We think we finally caught The Key Revolution out with another wish list item - an SSH terminal that would run inside the Mobiu OS. (Actually to be strictly honest we raised it with them and their CTO, who has a security background, became very excited and started scribbling notes, so it may well already be in the latest release for all we know.) For the quant/programmer on the move or working from home, being able to make an utterly secure remote log-in on the fly to a server running complex optimisation or pricing routines would be rather handy…
Bottom line: it does what it says on the tin. Using a pair of Mobius we exchanged mutual trusted user status and Mobiu Rooms with our Sharp End Reviewer, Shaun Downey. We were able to exchange/add/manipulate/review multiple files with each other via MobiRooms. The on-key apps worked as claimed (no incompatibility problems with MS Office files) and files opened with Secure Open definitely didn't leave any traces on host machines. If you need quick, easy and secure remote file sharing for your hottest trading models, the Mobiu's tyres are definitely worth a kick.
Sharp End Reviewer:
Shaun Downey, Chief Technical Analyst, CQG
I spend a large part of the working day helping CQG clients
with coding their trading ideas. One of the biggest practical
problems I encounter when doing this is security. Clients are
inevitably uneasy about the risks of emailing files to and fro
across public networks. Email encryption using PGP or similar
is possible, but less than ideal given the proliferation of all
the various public/private key pairs for each client.

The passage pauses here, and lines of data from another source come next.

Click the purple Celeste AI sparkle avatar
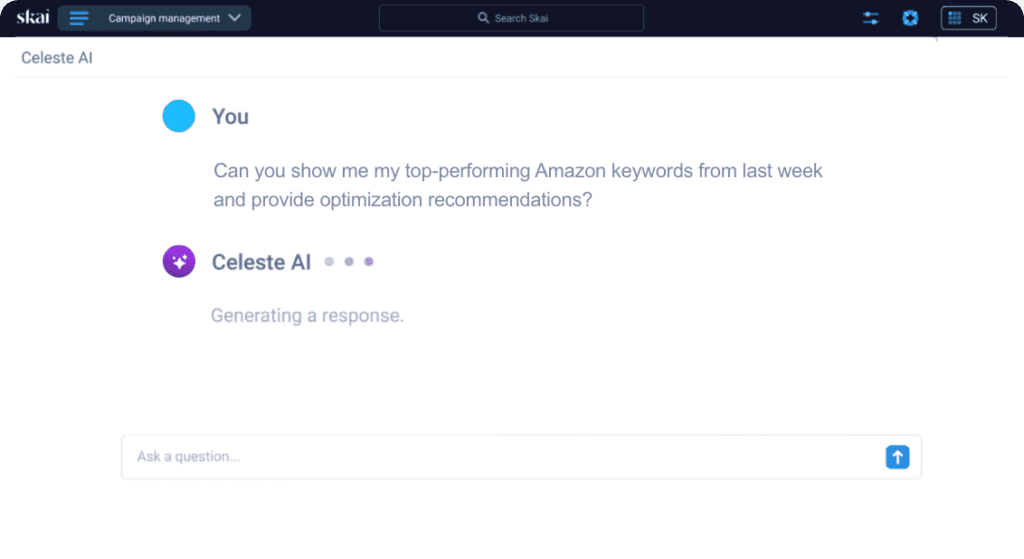Image resolution: width=1024 pixels, height=559 pixels. coord(179,261)
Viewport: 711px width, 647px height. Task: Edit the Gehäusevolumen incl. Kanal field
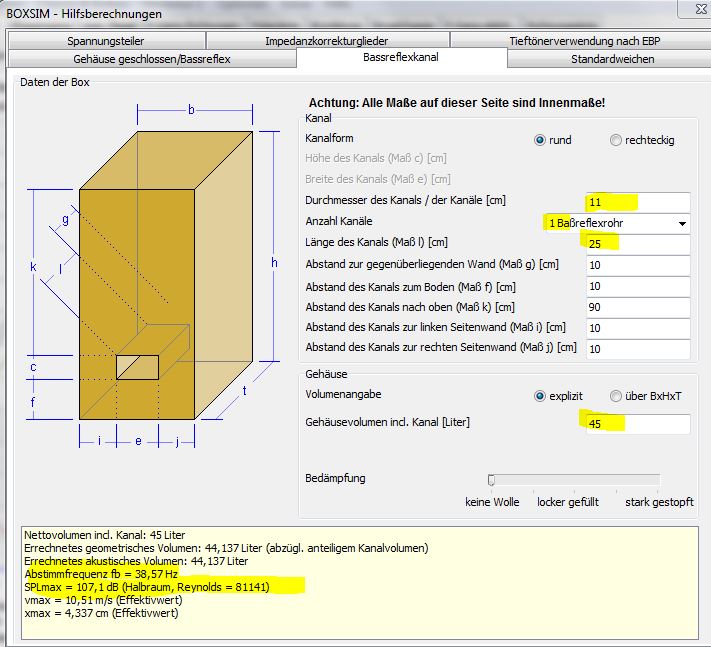click(x=637, y=424)
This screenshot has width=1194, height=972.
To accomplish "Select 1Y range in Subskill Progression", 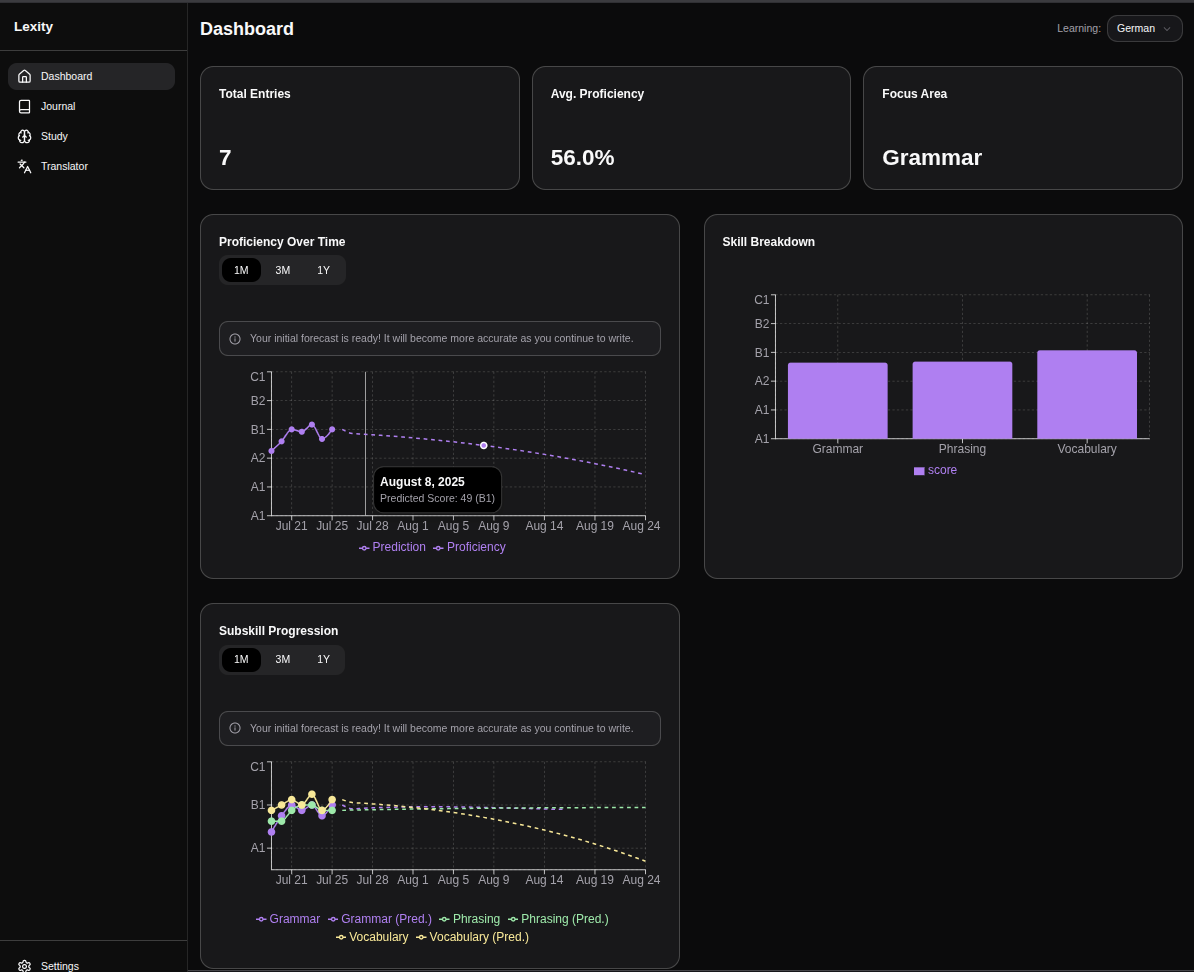I will [x=323, y=660].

Also, in view of the amount of travelling I do, being able to tightly and quickly control access to highly sensitive client IP using something like the Mobiu is valuable. If I have just checked into a hotel in Tokyo at 3am, I don't particularly wish to spend three hours struggling to make a connection to a client's recalcitrant VPN.
Given the number of clients I may be dealing with at any one time, the ability to create discrete and secure MobiRooms for individual client groups also made a lot of sense. Establishing secure sharing on a peer to peer basis and hooking up to MobiRooms was trivial and took less than a minute.
Secure messaging would be particularly useful, as would the ability to brainstorm ideas on a secure whiteboard. Nevertheless, there's no question that the Mobiu delivers on its promises and would give a lot of assurance to trading firms concerned about the risks of IP leakage.